Retype each of the items below word for word, with every character as it appears.

> [Material for this exercise]
___
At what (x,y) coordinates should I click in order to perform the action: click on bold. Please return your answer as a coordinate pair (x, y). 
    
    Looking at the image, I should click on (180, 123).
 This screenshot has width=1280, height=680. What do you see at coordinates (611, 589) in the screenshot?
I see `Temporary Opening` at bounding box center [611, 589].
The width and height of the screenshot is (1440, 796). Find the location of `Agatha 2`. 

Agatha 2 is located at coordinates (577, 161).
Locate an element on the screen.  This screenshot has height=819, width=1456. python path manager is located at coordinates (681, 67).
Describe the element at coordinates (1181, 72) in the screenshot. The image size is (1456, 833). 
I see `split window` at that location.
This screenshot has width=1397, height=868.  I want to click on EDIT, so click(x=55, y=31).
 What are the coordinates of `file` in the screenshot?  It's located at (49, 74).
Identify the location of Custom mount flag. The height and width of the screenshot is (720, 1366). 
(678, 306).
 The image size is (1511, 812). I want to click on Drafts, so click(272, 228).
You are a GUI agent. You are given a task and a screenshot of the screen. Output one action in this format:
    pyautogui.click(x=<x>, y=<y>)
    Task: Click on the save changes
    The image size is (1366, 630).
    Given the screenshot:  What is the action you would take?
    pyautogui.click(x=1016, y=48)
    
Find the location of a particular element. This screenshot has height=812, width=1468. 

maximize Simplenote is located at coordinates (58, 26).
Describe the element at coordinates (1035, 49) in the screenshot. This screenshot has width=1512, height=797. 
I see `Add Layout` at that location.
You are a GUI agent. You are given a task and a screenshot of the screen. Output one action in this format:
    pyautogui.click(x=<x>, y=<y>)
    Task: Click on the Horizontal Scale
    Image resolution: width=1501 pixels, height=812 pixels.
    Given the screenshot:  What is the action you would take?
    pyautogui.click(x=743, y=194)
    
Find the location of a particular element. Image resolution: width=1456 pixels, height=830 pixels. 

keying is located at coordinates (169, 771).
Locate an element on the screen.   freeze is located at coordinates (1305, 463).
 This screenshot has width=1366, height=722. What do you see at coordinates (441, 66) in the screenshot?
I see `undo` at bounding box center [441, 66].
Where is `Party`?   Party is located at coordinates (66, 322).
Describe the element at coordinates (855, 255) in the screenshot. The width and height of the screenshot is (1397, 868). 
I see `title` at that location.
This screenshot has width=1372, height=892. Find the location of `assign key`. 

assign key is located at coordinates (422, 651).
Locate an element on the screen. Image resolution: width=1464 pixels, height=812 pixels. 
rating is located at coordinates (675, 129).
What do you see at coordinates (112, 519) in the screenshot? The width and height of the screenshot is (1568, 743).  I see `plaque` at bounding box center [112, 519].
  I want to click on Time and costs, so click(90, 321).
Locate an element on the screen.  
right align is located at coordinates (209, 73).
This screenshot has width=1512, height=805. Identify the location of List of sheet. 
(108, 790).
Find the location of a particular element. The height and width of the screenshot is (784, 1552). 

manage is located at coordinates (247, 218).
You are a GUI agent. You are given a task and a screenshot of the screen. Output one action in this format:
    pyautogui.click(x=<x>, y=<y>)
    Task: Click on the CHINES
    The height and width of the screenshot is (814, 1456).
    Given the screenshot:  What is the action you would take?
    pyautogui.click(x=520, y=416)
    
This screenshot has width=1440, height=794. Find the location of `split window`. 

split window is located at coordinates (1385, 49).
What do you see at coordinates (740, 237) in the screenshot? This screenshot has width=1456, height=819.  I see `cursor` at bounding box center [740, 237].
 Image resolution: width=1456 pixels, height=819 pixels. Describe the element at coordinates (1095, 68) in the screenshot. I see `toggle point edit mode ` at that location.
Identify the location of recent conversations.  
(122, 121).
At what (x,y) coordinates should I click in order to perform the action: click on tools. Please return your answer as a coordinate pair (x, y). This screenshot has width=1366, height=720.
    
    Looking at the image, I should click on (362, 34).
___
> [Exercise output]
At what (x,y) coordinates should I click in order to perform the action: click on bold. Please return your answer as a coordinate pair (x, y). 
    
    Looking at the image, I should click on (180, 123).
 This screenshot has width=1280, height=680. What do you see at coordinates (611, 589) in the screenshot?
I see `Temporary Opening` at bounding box center [611, 589].
The width and height of the screenshot is (1440, 796). Find the location of `Agatha 2`. 

Agatha 2 is located at coordinates (577, 161).
Locate an element on the screen.  This screenshot has height=819, width=1456. python path manager is located at coordinates (681, 67).
Describe the element at coordinates (1181, 72) in the screenshot. The image size is (1456, 833). 
I see `split window` at that location.
This screenshot has width=1397, height=868.  I want to click on EDIT, so click(x=55, y=31).
 What are the coordinates of `file` in the screenshot?  It's located at (49, 74).
Identify the location of Custom mount flag. The height and width of the screenshot is (720, 1366). 
(678, 306).
 The image size is (1511, 812). I want to click on Drafts, so click(272, 228).
You are a GUI agent. You are given a task and a screenshot of the screen. Output one action in this format:
    pyautogui.click(x=<x>, y=<y>)
    Task: Click on the save changes
    The image size is (1366, 630).
    Given the screenshot:  What is the action you would take?
    pyautogui.click(x=1016, y=48)
    
Find the location of a particular element. This screenshot has height=812, width=1468. 

maximize Simplenote is located at coordinates (58, 26).
Describe the element at coordinates (1035, 49) in the screenshot. This screenshot has width=1512, height=797. 
I see `Add Layout` at that location.
You are a GUI agent. You are given a task and a screenshot of the screen. Output one action in this format:
    pyautogui.click(x=<x>, y=<y>)
    Task: Click on the Horizontal Scale
    Image resolution: width=1501 pixels, height=812 pixels.
    Given the screenshot:  What is the action you would take?
    pyautogui.click(x=743, y=194)
    
Find the location of a particular element. Image resolution: width=1456 pixels, height=830 pixels. 

keying is located at coordinates (169, 771).
Locate an element on the screen.   freeze is located at coordinates (1305, 463).
 This screenshot has width=1366, height=722. What do you see at coordinates (441, 66) in the screenshot?
I see `undo` at bounding box center [441, 66].
Where is `Party`?   Party is located at coordinates (66, 322).
Describe the element at coordinates (855, 255) in the screenshot. The width and height of the screenshot is (1397, 868). 
I see `title` at that location.
This screenshot has width=1372, height=892. Find the location of `assign key`. 

assign key is located at coordinates (422, 651).
Locate an element on the screen. Image resolution: width=1464 pixels, height=812 pixels. 
rating is located at coordinates (675, 129).
What do you see at coordinates (112, 519) in the screenshot? The width and height of the screenshot is (1568, 743).  I see `plaque` at bounding box center [112, 519].
  I want to click on Time and costs, so click(90, 321).
Locate an element on the screen.  
right align is located at coordinates (209, 73).
This screenshot has width=1512, height=805. Identify the location of List of sheet. 
(108, 790).
Find the location of a particular element. The height and width of the screenshot is (784, 1552). 

manage is located at coordinates (247, 218).
You are a GUI agent. You are given a task and a screenshot of the screen. Output one action in this format:
    pyautogui.click(x=<x>, y=<y>)
    Task: Click on the CHINES
    The height and width of the screenshot is (814, 1456).
    Given the screenshot:  What is the action you would take?
    pyautogui.click(x=520, y=416)
    
This screenshot has width=1440, height=794. Find the location of `split window`. 

split window is located at coordinates (1385, 49).
What do you see at coordinates (740, 237) in the screenshot? This screenshot has width=1456, height=819.  I see `cursor` at bounding box center [740, 237].
 Image resolution: width=1456 pixels, height=819 pixels. Describe the element at coordinates (1095, 68) in the screenshot. I see `toggle point edit mode ` at that location.
Identify the location of recent conversations.  
(122, 121).
At what (x,y) coordinates should I click in order to perform the action: click on tools. Please return your answer as a coordinate pair (x, y). This screenshot has width=1366, height=720.
    
    Looking at the image, I should click on (362, 34).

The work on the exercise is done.